Erik eriksfunhouse.com

Where the fun never stops!

Hugin: A State Machine Framework for Agentic Reasoning

March 21, 2026 Long

Based on a four-part blog series on state machines for multi-agent systems. For more details on Hugin see the Hugin website and the Hugin GitHub repo.

Most agent frameworks treat LLMs as the agent itself. Hugin instead treats them as oracles β€” one component in a larger reasoning system.
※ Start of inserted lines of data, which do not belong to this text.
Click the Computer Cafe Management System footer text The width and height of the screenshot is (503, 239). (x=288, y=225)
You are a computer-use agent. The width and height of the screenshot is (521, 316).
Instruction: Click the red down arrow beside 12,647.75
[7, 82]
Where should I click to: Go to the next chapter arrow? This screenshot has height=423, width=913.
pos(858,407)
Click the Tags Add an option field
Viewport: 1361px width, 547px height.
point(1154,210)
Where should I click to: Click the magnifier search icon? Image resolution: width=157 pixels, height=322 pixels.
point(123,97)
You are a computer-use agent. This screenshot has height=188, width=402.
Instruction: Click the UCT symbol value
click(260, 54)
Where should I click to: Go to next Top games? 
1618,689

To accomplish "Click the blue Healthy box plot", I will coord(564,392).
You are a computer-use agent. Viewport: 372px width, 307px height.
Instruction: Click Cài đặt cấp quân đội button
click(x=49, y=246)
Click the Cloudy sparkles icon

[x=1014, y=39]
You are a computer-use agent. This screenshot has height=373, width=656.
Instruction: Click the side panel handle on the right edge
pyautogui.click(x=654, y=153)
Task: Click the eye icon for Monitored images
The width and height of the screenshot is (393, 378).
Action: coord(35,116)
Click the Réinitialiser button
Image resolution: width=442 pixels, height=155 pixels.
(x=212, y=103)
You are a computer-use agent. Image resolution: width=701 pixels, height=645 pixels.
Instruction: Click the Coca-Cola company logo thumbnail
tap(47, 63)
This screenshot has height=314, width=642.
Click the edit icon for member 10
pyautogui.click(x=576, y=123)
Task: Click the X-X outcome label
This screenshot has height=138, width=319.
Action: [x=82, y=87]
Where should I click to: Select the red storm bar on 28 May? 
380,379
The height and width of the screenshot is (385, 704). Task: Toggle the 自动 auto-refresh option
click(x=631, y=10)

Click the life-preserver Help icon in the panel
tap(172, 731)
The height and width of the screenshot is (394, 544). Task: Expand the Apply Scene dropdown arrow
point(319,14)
The framework is built around a simple idea: if you want agents that reason well over long horizons, you need explicit structure around how they reason, not just what they reason about.

This is achieved through a state machine architecture where every interaction is an immutable entry on a stack, making branching, debugging, replay, and multi-agent coordination natural rather than bolted on.

The problem with current agent frameworks

The dominant approach to building agents is to wrap an LLM in a loop: prompt, get response, execute tools, repeat. This works for short tasks but breaks down for longer-running, creative reasoning:

  • No memory of process β€” the agent has no structured record of what it tried and why (at least, not natively) and no obvious path to self-improvement.
  • No backtracking β€” if a reasoning path fails, the only option is to start over or rely on the LLM to self-correct. It is difficult to roll back to a previous state and restart from there.
  • Opaque debugging β€” the difficulty of backtracking combined with bolt-on multi-agent patterns makes debugging difficult at scale and especially for long-running, complex reasoning tasks.
  • Brittle orchestration β€” coordinating multiple agents requires ad-hoc message passing that often struggles with combining asynchronous and synchronous communication in one framework.

The state machine

Hugin models every agent as a state machine with a well-defined lifecycle. An agent moves through states β€” receiving a task, consulting the oracle (LLM), executing tools, calling sub-agents, asking a human β€” and every transition produces an immutable interaction pushed onto a stack.

Each interaction has a type that captures what happened:

  • TaskDefinition / TaskResult β€” the start and end of a task
  • AskOracle / OracleResponse β€” consulting the LLM and receiving its response
  • ToolCall / ToolResult β€” executing a tool and capturing what it returned
  • AskHuman / HumanResponse β€” requesting and receiving human input
  • AgentCall / AgentResult β€” spawning a sub-agent and receiving its output
  • TaskChain β€” transitioning to a new task in a pipeline

The stack is the complete, ordered history of everything the agent has done. Because it’s immutable, every state is preserved β€” you can inspect any point, replay from any point, or branch from any point.

Three building blocks

An agent in Hugin is defined by three core elements:

  • Configuration β€” How the agent behaves. Tools, model, system prompt, templates β€” all dynamically rendered at each step, so the agent’s capabilities can change mid-task. Configurations can define state machines with transitions, giving agents different tools and prompts in different phases.
  • Task β€” What the agent does. The initial prompt and parameters. Tasks can chain into pipelines: one task’s result becomes the next task’s input, with different configurations for each phase.
  • Stack β€” What the agent has done. The immutable history of interactions. The context window is re-rendered from the stack at every LLM call β€” the agent never manages its own memory.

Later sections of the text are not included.